◆ What to produce:
Pictures excluded, please retype exactly the lines from the start of the data through the line that contains "Formations (848, 48)", both ends kept, and nothing beyond them.

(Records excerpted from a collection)
◆ ◆ ◆ ◆ ◆

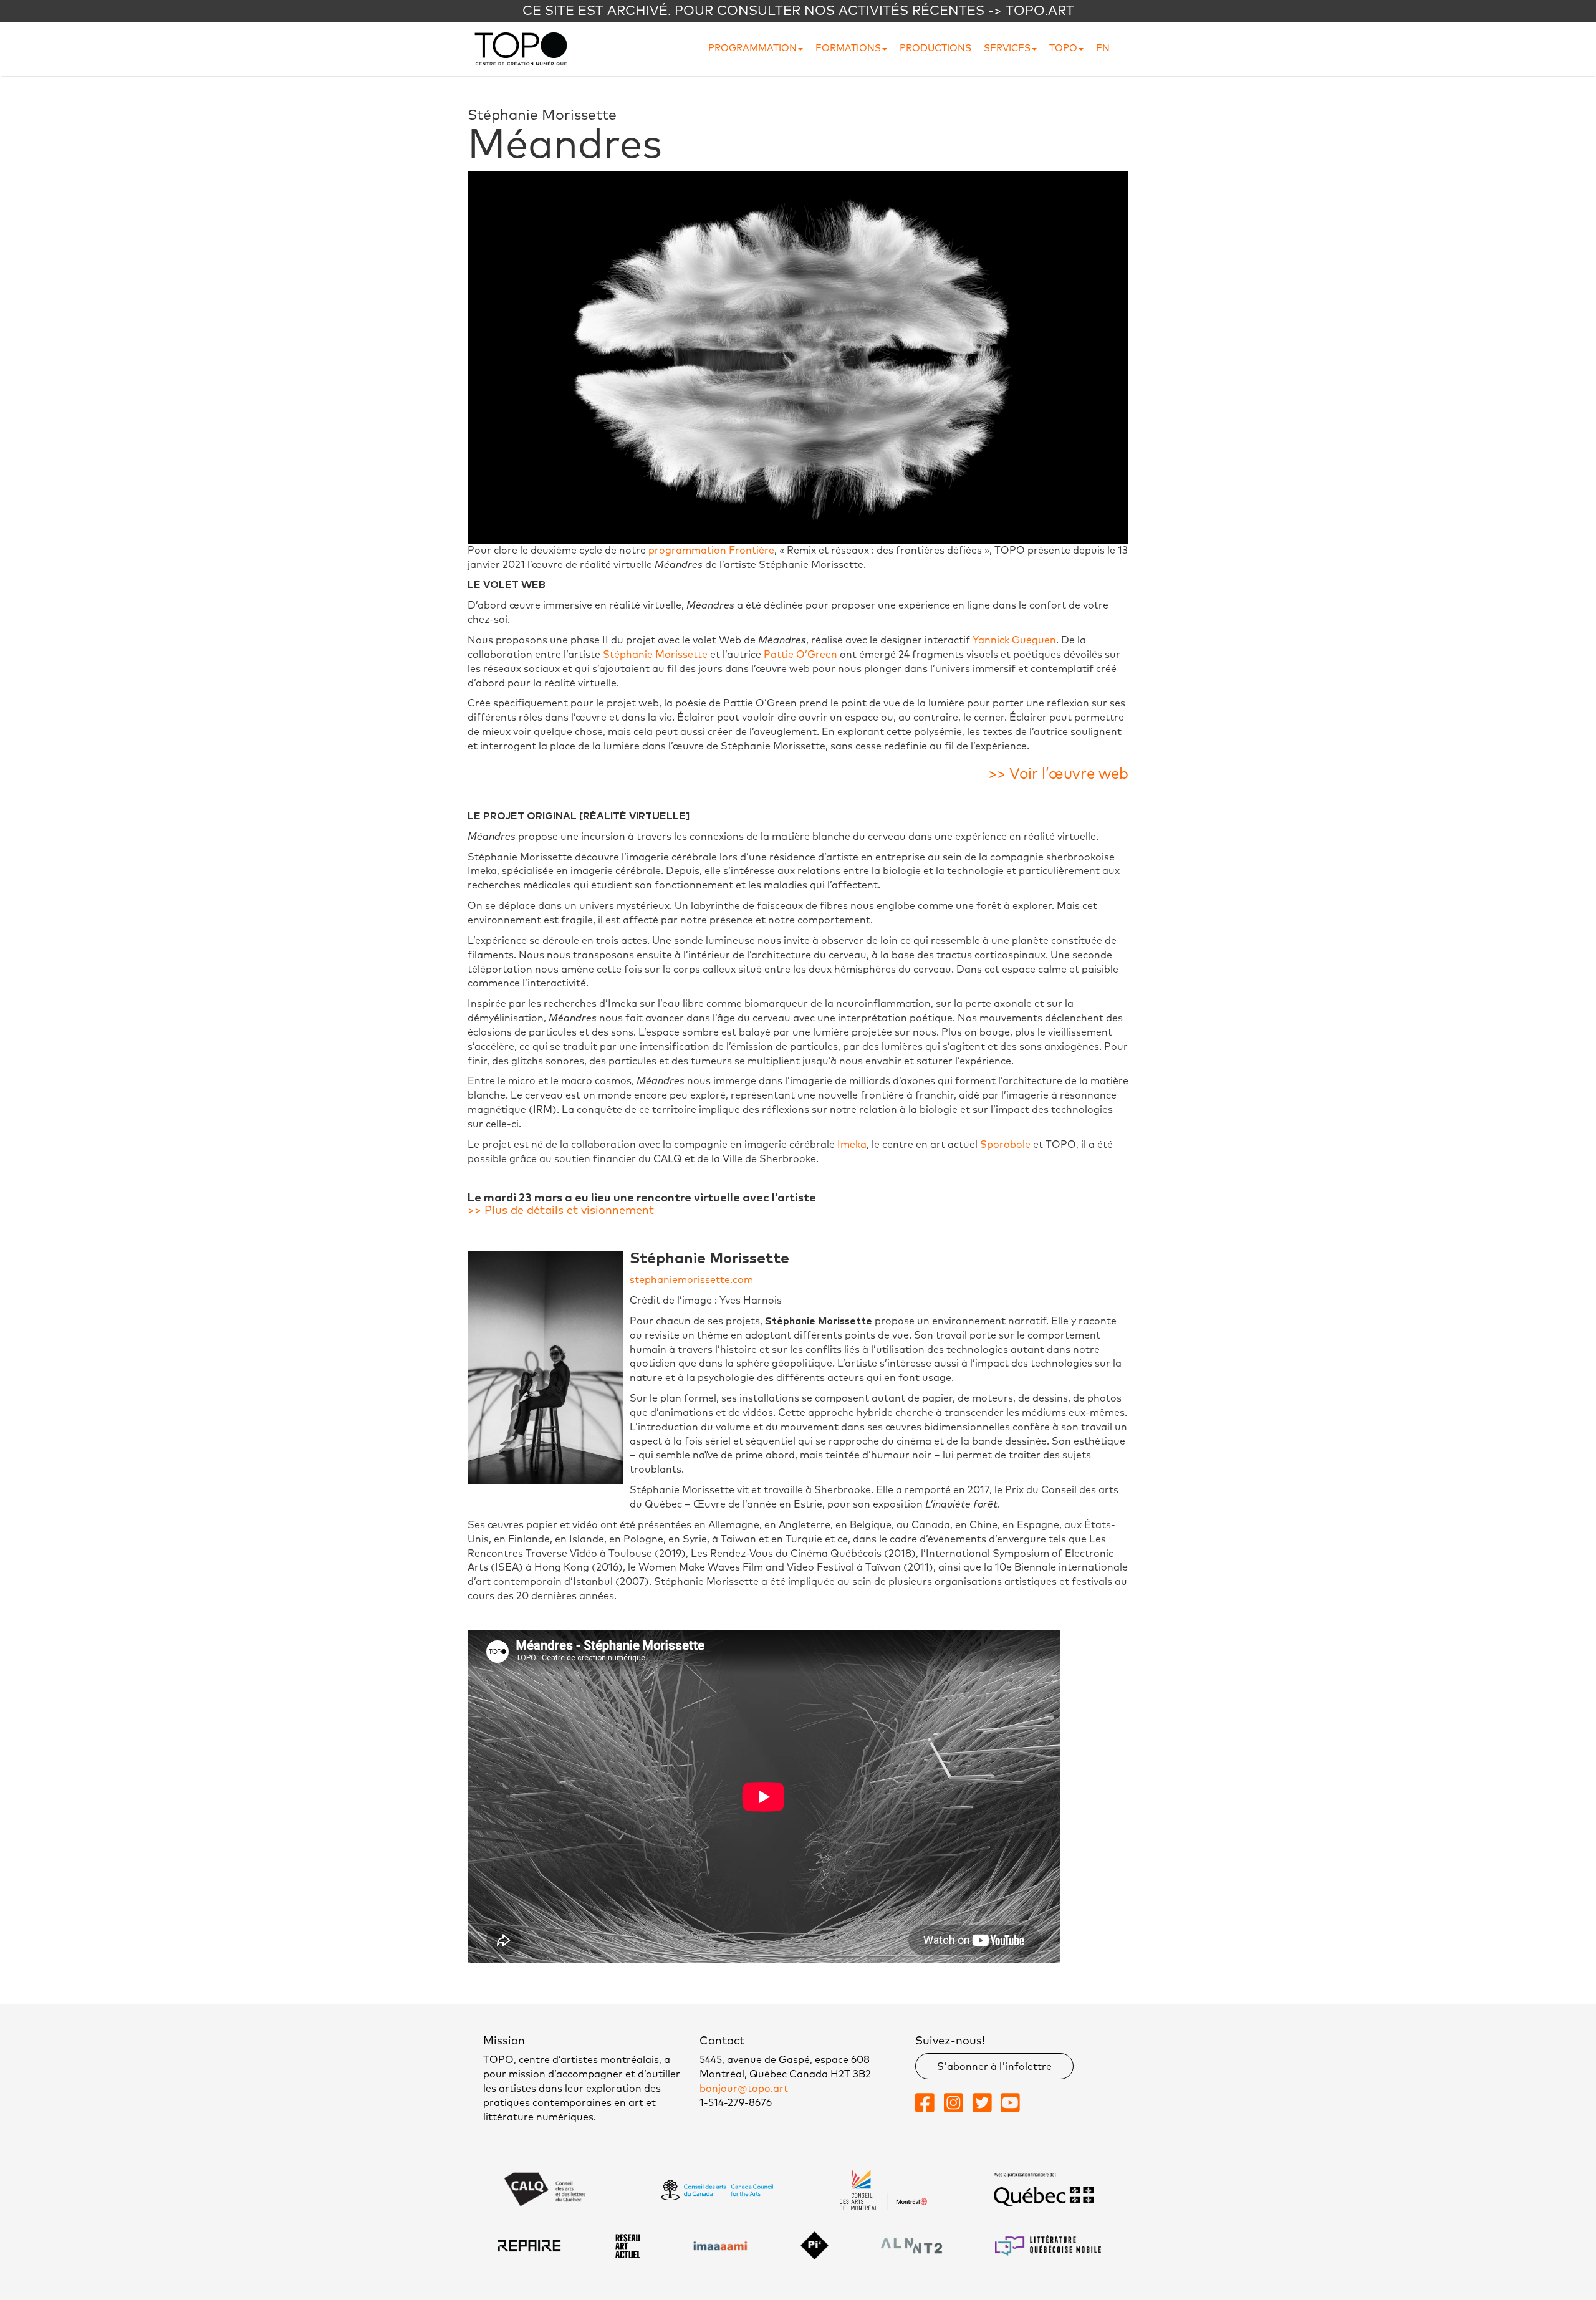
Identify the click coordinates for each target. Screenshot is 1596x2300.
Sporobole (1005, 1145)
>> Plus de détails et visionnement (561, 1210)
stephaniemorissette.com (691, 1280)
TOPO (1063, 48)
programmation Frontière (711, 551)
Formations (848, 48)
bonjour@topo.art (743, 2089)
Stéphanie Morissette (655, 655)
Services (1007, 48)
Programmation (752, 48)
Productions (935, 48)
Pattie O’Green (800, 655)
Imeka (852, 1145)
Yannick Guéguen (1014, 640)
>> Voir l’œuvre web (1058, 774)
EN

◆ ◆ ◆ ◆ ◆

◆ Solution to this task:
Identify the click coordinates for each target. Screenshot is 1596x2300.
Sporobole (1005, 1145)
>> Plus de détails et visionnement (561, 1210)
stephaniemorissette.com (691, 1280)
TOPO (1063, 48)
programmation Frontière (711, 551)
Formations (848, 48)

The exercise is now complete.